START DATA FOR ANALYSIS

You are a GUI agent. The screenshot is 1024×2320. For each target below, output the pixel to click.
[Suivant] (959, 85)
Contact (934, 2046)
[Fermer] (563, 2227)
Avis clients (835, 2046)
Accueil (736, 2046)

END DATA FOR ANALYSIS

Repeat every line of the data verbatim.

You are a GUI agent. The screenshot is 1024×2320. For each target below, output the pixel to click.
[Suivant] (959, 85)
Contact (934, 2046)
[Fermer] (563, 2227)
Avis clients (835, 2046)
Accueil (736, 2046)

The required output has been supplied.